It is often difficult to find accurate information online, especially when it comes to science-based questions. This is amplified by the fact that scientific findings themselves are revisable or when they are the subject of debate within their respective fields. However, not being able to find concrete answers to scientific questions may lead the public to question and discount the general veracity of science.
Te Pūnaha Matatini invites you to a free lecture by Professor Rainer Bromme, Senior Professor for Educational Psychology, University of Münster, Germany, who will provide an overview of data collected from surveys in multiple countries on the public’s trust in science, and also discuss research on peoples’ capacities to make trust judgments.
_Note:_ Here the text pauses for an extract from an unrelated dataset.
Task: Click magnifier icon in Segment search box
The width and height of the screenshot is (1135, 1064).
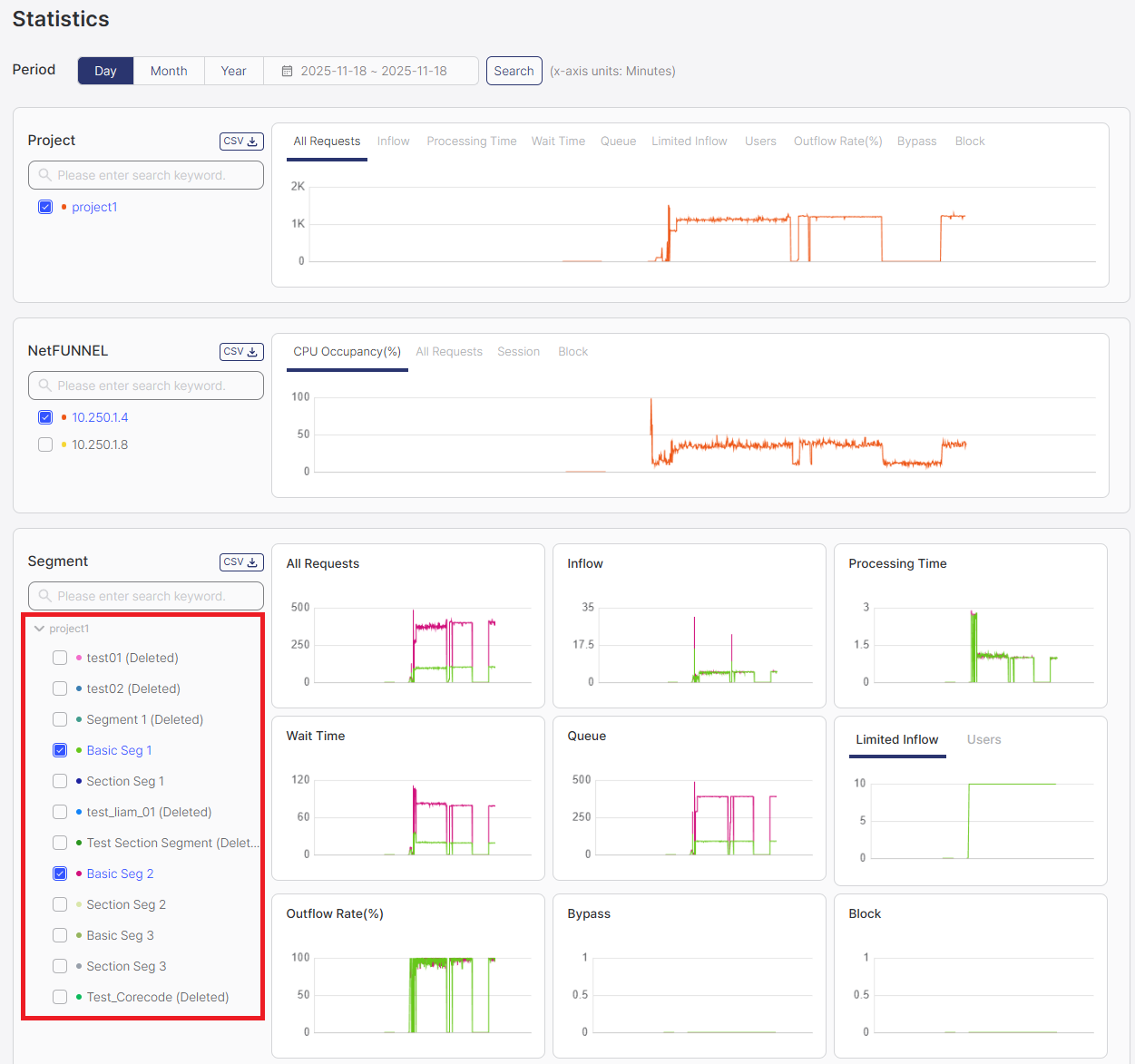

In the best case scenario, such judgments are not based on gullible faith in ‘science’, but rather rest on informed trust. Such trust judgments are based on a general understanding of both sides of science as: a system of knowledge and methods for understanding the world and as a social institution for the production and distribution of such knowledge.
Event: The ingredients of informed trust: What citizens (need to) know for coping with science experts
Guest Speaker: Professor Rainer Bromme, Senior Professor for Educational Psychology, University of Münster, Germany
- Professor Shaun Hendy, Department of Physics, University of Auckland (MC)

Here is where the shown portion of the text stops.